Два часа спустя Петька Исаев докладывал Чапаеву, что собрались на площади и ждут его красноармейцы. Тут же пришел командир одного из полков, - вместе направились к площади. Командир дорогой пояснял Чапаю настроенье бойцов.
Чапаева Федор слушал впервые. От таких ораторов-демагогов он давно уж отвык. В рабочей аудитории Чапаев был бы вовсе негоден и слаб, над его приемами там, пожалуй, немало бы посмеялись. Но здесь - здесь иное. Даже наоборот: речь его имела здесь огромный успех! Начал он без всяких вступлений и объяснений с того вопроса, ради которого созвал бойцов, - с вопроса о грабежах. Но дальше он зацепил попутно и огромную массу ненужнейших мелочей, все зацепил, что случайно пришло на память, что можно было хоть каким-нибудь концом "пришить к делу". В речи у Чапая не было даже и признаков стройности, единства, проникновения какой-либо одной общей мыслью: он говорил что придется. И все же, при всех бесконечных слабостях и недостатках - от речи его впечатление было огромное. Да не только впечатление, не только что-то легкое и мимолетное - нет: налицо была острая, бесспорная, глубоко проникшая сила действия. Его речь густо насыщена была искренностью, энергией, чистотой и какой-то наивной, почти детской правдивостью. Вы слушали и чувствовали, что эта бессвязная и случайная в деталях своих речь - не пустая болтовня, не позирование. Это - страстная, откровенная исповедь благородного человека, это - клич бойца, оскорбленного и протестующего, это - яркий и убеждающий призыв, а если хотите, и приказание: во имя правды он мог и умел не только звать, но и приказывать!
"Я, - говорит, - приказываю вам больше никогда не грабить. Грабят только подлецы. Поняли?!"
И на это приказание отозвались оглушительные и приветственные, и благодарственные, от глубин сердца радостные крики многотысячной толпы. Был неописуемый восторг. Красноармейцы клялись, веруя в слова, честно клялись своему вождю, что никогда не допустят грабежей, а виновных будут сами расстреливать на месте.
Увы, они не знали, что это невозможно сделать, что с корнем вырвать это на войне нельзя, но клялись они убежденно, и нет сомненья, что сократили грабежи до последней фронтовой возможности.

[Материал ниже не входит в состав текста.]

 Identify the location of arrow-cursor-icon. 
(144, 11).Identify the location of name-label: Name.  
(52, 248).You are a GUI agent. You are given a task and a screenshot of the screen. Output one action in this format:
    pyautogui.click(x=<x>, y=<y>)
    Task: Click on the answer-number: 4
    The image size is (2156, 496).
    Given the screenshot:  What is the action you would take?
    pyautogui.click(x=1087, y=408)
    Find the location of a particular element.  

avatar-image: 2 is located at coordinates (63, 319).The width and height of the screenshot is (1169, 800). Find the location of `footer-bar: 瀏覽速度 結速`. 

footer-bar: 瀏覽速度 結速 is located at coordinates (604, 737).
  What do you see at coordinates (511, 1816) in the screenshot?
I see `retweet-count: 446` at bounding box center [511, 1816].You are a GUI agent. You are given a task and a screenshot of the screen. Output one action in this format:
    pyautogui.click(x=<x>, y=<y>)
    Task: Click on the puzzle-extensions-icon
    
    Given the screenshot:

Помнятся обрывки чапаевской речи.
- Товарищи! - крыл он площадь металлическим звоном. - Я не потерплю того, што происходит! Я буду расстреливать каждого, кто наперед будет замечен в грабеже. Сам же первый этой вот расстреляю подлеца, - и он энергически в воздухе потряс правой рукой. - А я попадусь - стреляй в меня, не жалей Чапаева. Я вам командир, но командир я только в строю. На воле я вам товарищ. Приходи ко мне в полночь и за полночь. Надо - так разбуди. Я навсегда с тобой, я поговорю, скажу, што надо… Обедаю - садись со мной обедать, чай пью - и чай пить садись. Вот какой я командир!
Федору стало неловко от беззастенчивого ребячьего бахвальства, а Чапаев, минутку подождав, крыл невозмутимо:
- Я к этой жизни привык, товарищи. "Академиев" я не проходил, я их не закончил, а все-таки вот сформировал четырнадцать полков и во всех них был командиром. И там везде у меня был порядок, там грабежу не было, да не было и того, чтобы из церкви вытаскивали рясу поповскую… Што ты - поп? Оденешь, што ли, сукин сын? На што украл?
Чапаев грозно обернулся в одну, в другую сторону, даже перегнулся назад, глянул пронзающе и быстро, словно хотел узнать среди многотысячной серой массы того злодея, о котором теперь говорил.